1

Lets say I have this code:

Uri uri = new Uri("www.xx.yy.co.uk/folder/whatever.html");

How can I get xx , yy , co.uk from a Uri in C# ? I tried nearly every property of Uri class and I didn't find anything relevant.

Note that, for example, com and co.uk are both a single string.

dimitris93
  • 4,155
  • 11
  • 50
  • 86

3 Answers3

1

As you've found the inbuilt System.Uri doesn't break out the various top level (host/domain) parts of a URL. The type of parsing you are asking for is quite specific, as .com and .co.uk are not equivalent components within the URL (.com and .uk are).

Two easy ways to do this yourself are:

  • modify an established regex for parsing the URL held in the Host property of the Uri, and use named captures (groups) in the regex to conveniently extract the portions.

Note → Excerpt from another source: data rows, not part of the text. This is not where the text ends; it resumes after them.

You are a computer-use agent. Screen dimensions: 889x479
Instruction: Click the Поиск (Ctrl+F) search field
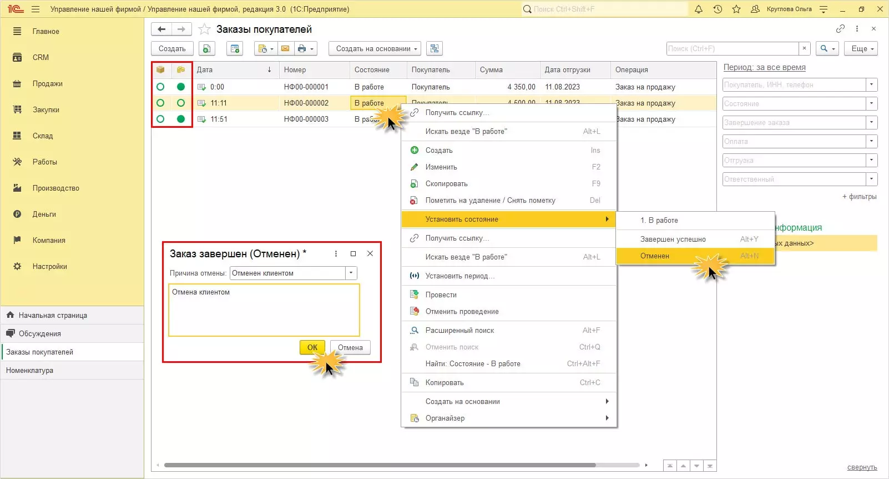click(732, 49)
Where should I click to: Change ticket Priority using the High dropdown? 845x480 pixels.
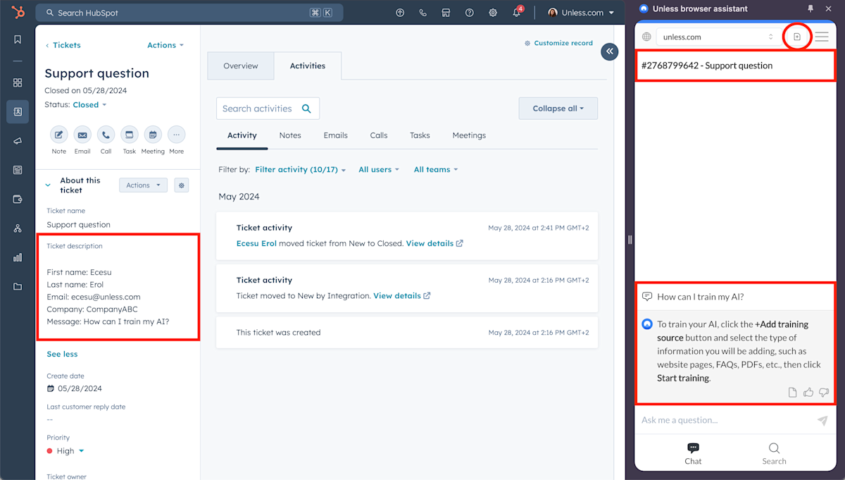[67, 450]
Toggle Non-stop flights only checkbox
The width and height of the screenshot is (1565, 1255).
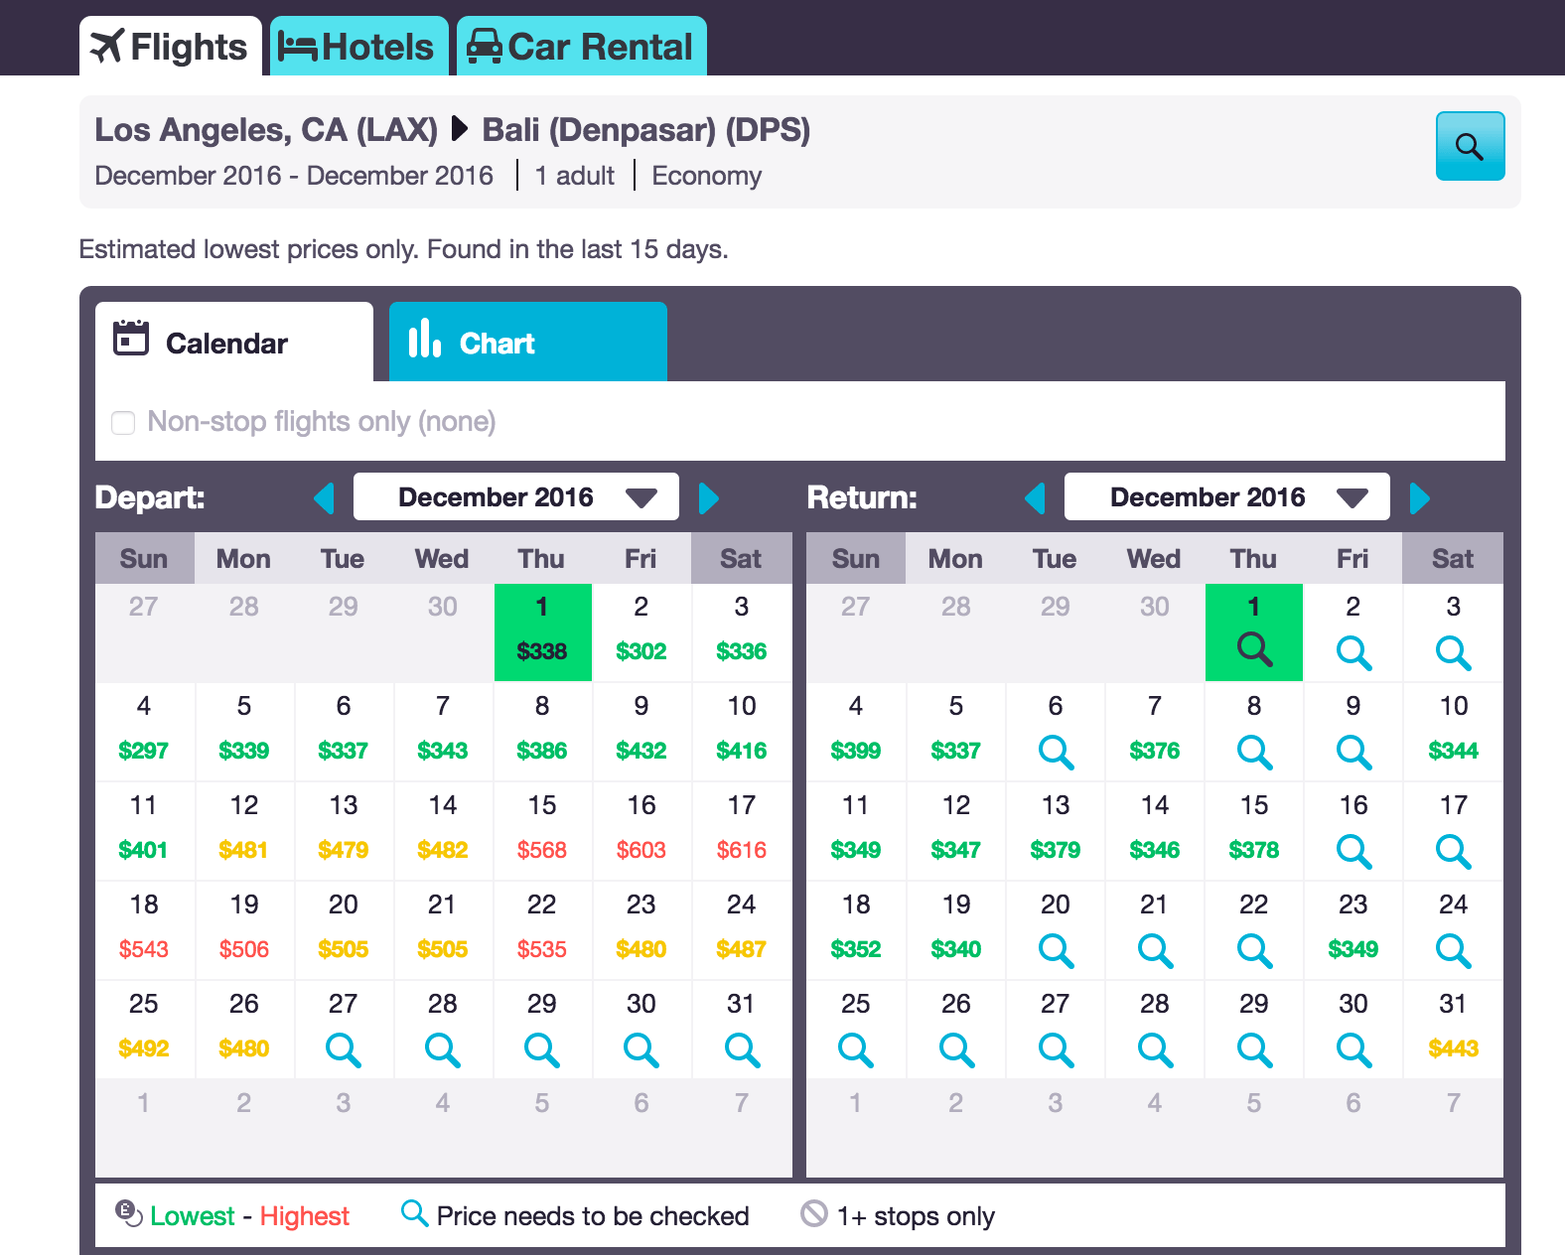point(123,423)
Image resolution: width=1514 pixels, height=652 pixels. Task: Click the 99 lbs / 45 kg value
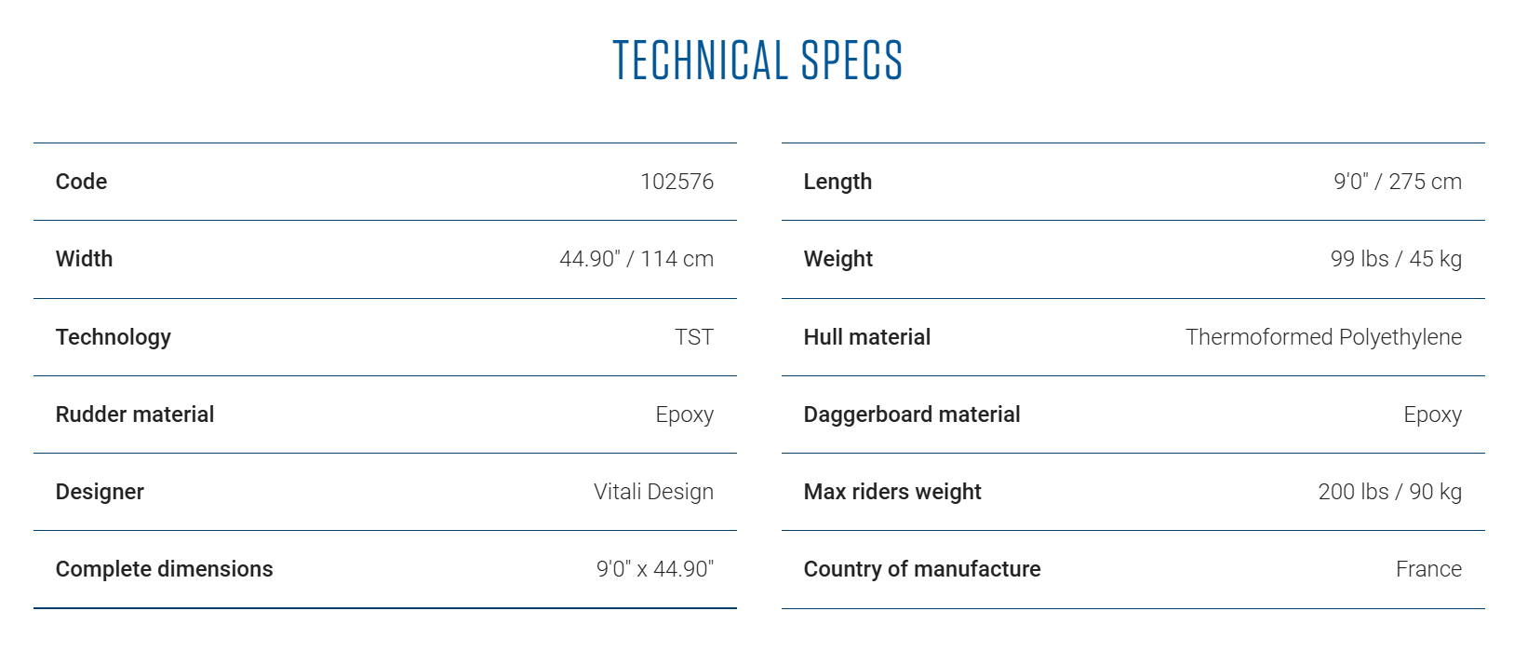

  • extend the System.Uri class by creating your own that inherits from it, and introduce a method that breaks down the URL in the specific way you want.

Community
  • 1
  • 1
slugster
  • 49,403
  • 14
  • 95
  • 145
  • So basically make a list of all the `.com` `.org` `.co.uk` etc is the only solution ? – dimitris93 May 06 '15 at 01:49
  • @Shiro You don't need to make or keep a list. This could be done in a regex, but it would be complicated. It might be simpler if you just split the `Host` on each `.`, then recombine the last two strings in the resulting array if they meet a certain condition. Note that there are all sorts of domain and ccTLD and TLD combinations possible which will make things very complicated, so ultimately the aforementioned string.Split() might be the way to go. – slugster May 06 '15 at 01:56
  • 2
    Note that from URI point of view host has no separate components. Top level domain/secondary domain have meaning from DNS point of view, but there is no formal way to look at host name and somehow figure out what part should correspond to "country level"... See http://stackoverflow.com/questions/14427817/list-of-all-top-level-domains for possible location of TLD list – Alexei Levenkov May 06 '15 at 02:27
1

The problem is that there is a very large lists of "pseudo top-level domains", such as co.uk, wakayama.jp or edu.cn, or even "top-level domains" with three parts. There is no built in list for all of them in C#, so the best solution that I can see is to specify the ones that you expect and separate on them, as of below:

List<string> parts = null;
Uri uri = new Uri("http://www.xx.yy.co.uk/folder/whatever.html");
string s = uri.Host;
string[] twoLevelDomains = { "co.uk", "edu.cn" };
foreach(var twoLevelDomain in twoLevelDomains)
{
    if (s.EndsWith(twoLevelDomain))
    {
        parts = s.Replace("." + twoLevelDomain, "").Split('.').ToList();
        parts.Add(twoLevelDomain);
    }
}
if(parts == null) {
    parts = s.Split('.').ToList();
}

Background: The only official top-level domains are just one part, such as .uk. A somewhat comprehensive list of all the "pseudo top-level domains" is available here: https://wiki.mozilla.org/TLD_List . While it is a big list, it is still does not seem comprehensive, since many countries are listed with just 1 top domain and there are fields such as "(others ?)".

Mattias
  • 1,110
  • 1
  • 11
  • 26
-1

This will work for this issue. Examine the array elements:

 Uri uri = new Uri("http://www.xx.yy.co.uk/folder/whatever.html");
 string abs = uri.AbsoluteUri;

 char[] splitChar = { '.' };
 var nodesArray = abs.Split(splitChar).ToArray();
Gregg
  • 615
  • 6
  • 6